Uçağın içindeki genel hava, tatsız ve ürkek yani.. Onu anlatmaya çalışıyorum.. Ama bizim havamız yerinde..

Neden?.. Semih Ağabey dünyanın en iyi yoldaşıdır da ondan.. Yok canım, komünist literatürdeki anlamı ile değil.. Bizim lafımız olarak.. Harika bir yol arkadaşı..

Onda fıkra bin.. Hepsini de nasıl aklında tutar, bilmem.. Her duruma uygun bir fıkrası vardır..

Semih Ağabey bir fıkra anlatıyor.. Bir gülüyoruz.. Bir fıkra daha anlatıyor.. Bir daha gülüyoruz.. Uçağın sallandığının farkında bile değiliz..

Birden hostesin bize doğru uzandığını farkedip durduk ve kıza baktık, ikimiz birden..

"Affedersiniz efendim.. Gülüşleriniz yolcuları rahatsız ediyormuş.. Lütfen gülmeyin.."

Donduk kaldık, ikimiz de..

Yok canım.. Öyle uçağı çınlatan kahkahalar attığımızı falan sanmayın. Bizimki gülüşme.. Yani gürültü rahatsızlığı söz konusu bile değil..

Şimdi bir düşünün..

Sallanan bir uçak.. Gergin korkulu bir hava genelde.. Ve hafif hafif gülüşme sesleri duyuyorsunuz.. Bu sizi rahatlatmaz mı?.. Öfke değil, sempati yaratmaz mı?..

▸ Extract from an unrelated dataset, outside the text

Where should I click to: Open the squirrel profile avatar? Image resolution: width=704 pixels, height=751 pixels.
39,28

Semih Ağabey, o hafta yepyeni bir mizah dergisi çıkarıyordu.. Çarşaf!..

Birinci sayının baş yazısında bu olayı nakletti.

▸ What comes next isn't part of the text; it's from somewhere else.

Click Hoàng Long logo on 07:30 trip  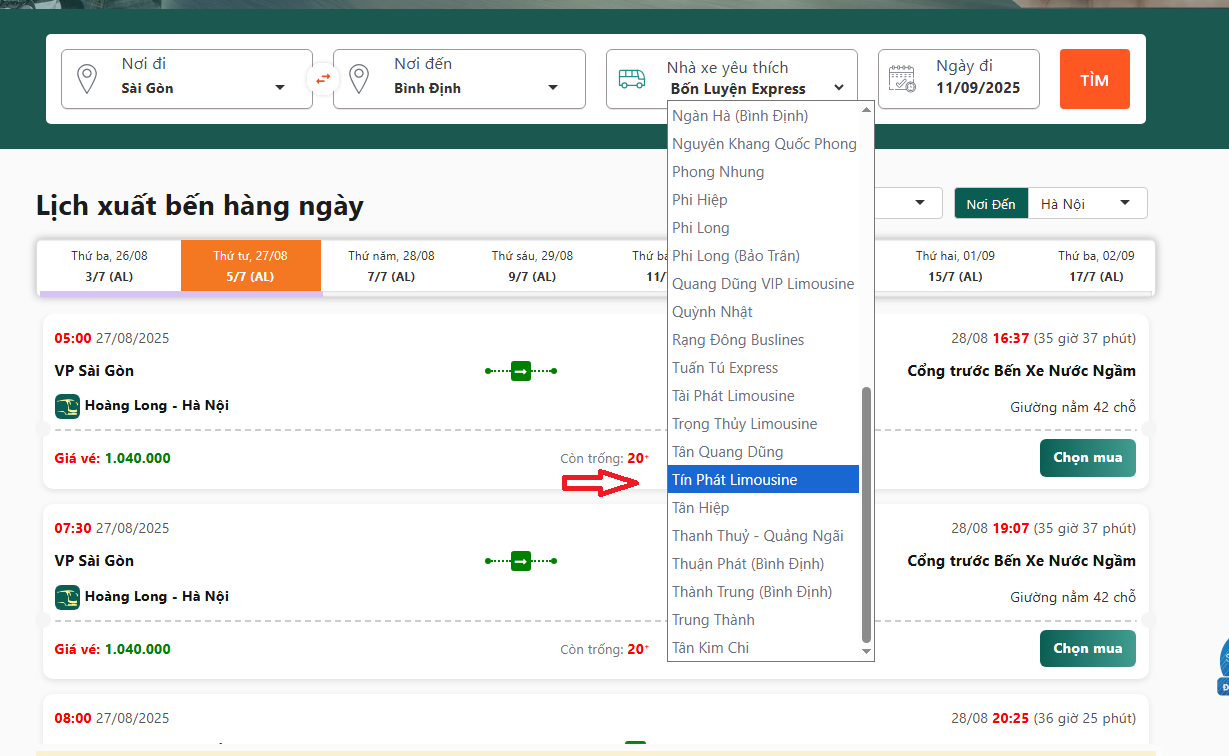(x=67, y=596)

Gülmeyi sevmeyen ülkede mizah dergisi çıkarmanın nasıl kahramanlık olduğunu anlattı..

Gülmenin aşağılandığı bir ülkede yaşıyoruz..

"Karı gibi gülme" lafı hangi dilde var..

Sadece gülmek değil, kadın olmak da aşağılanıyor ya..

Kadın kendini kontrol edemez.. Kadın ciddi bir yaratık değildir. O gülebilir.. Ama erkek adam gülmez..

Erkek adam ağlamaz da..

Çünkü erkek adam, duygusuz, hissiz, odun gibi bir yaratıktır.. Bu mu?..

Sokakta yürüyenlerin yüzlerine bakın.. Bir karış asık.. Neden.. Tek başına yürürken gülümseyen birine "Deli mi bu ulan" denir, bu ülkede de ondan..

Hadi sokağı geçtik.. Eğlence yerine gidin.. Adı üstünde eğlence yeri.. Bakın bakalım insanların yüzüne eğleniyorlar mı?..

Acırım o zavallı sanatçılara.. Büyük bir inatla bu ciddi adamları güldürebilmek, coşturabilmek için çırpınırlar..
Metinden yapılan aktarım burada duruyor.